## Given task
Return every line below that contains the string "width".

## Data extract

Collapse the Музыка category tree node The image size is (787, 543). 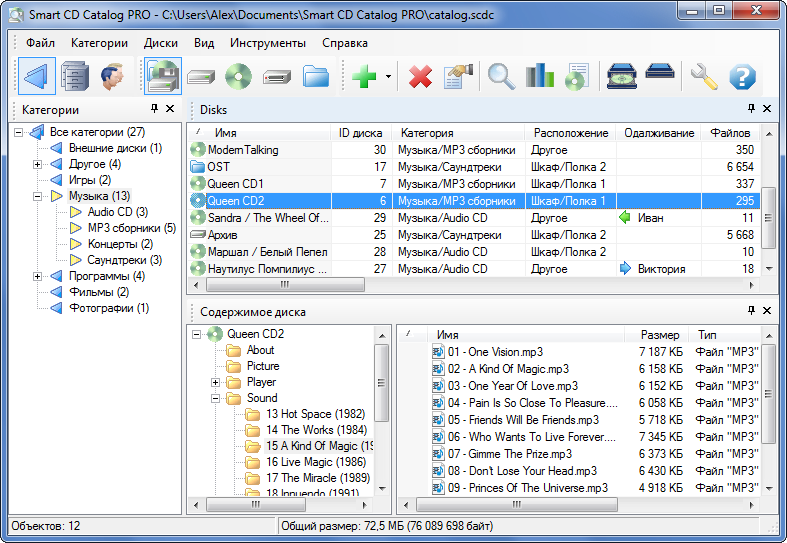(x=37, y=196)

--

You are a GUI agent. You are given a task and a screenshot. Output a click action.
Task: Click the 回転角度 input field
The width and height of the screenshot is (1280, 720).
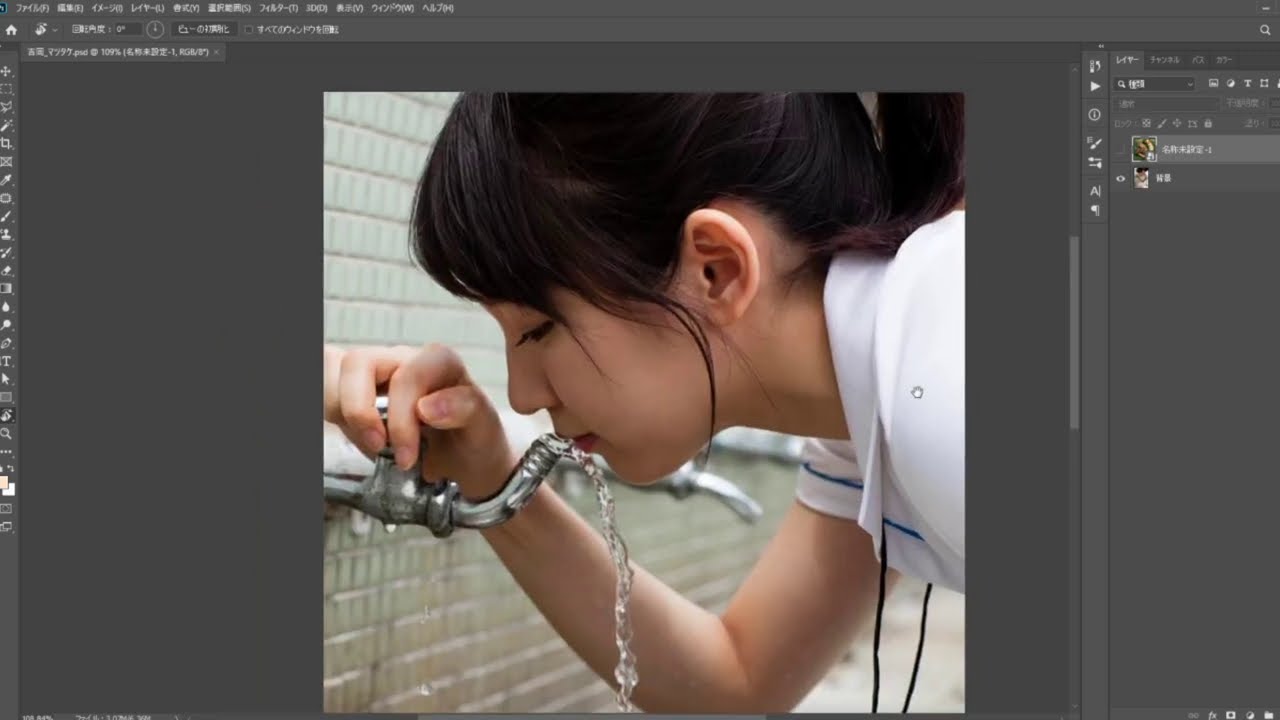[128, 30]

==

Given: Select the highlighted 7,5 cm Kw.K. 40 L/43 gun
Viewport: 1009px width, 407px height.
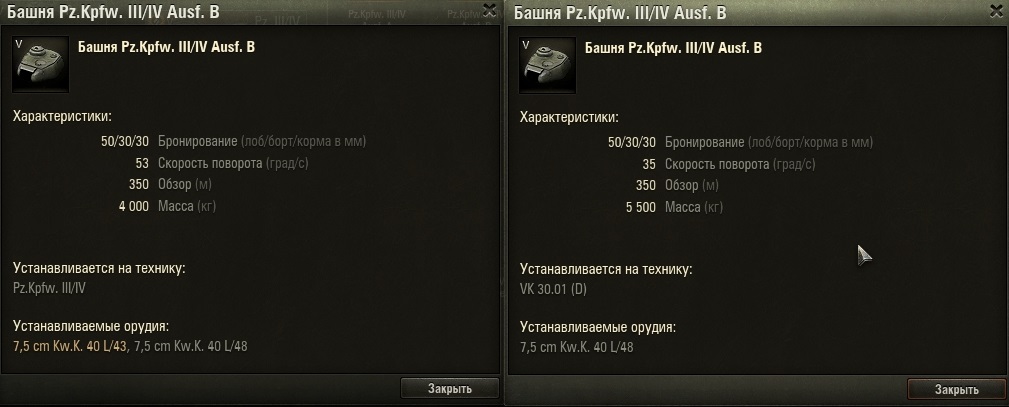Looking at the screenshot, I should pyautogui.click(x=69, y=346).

## Correct response
The width and height of the screenshot is (1280, 720).
Viewport: 1009px width, 407px height.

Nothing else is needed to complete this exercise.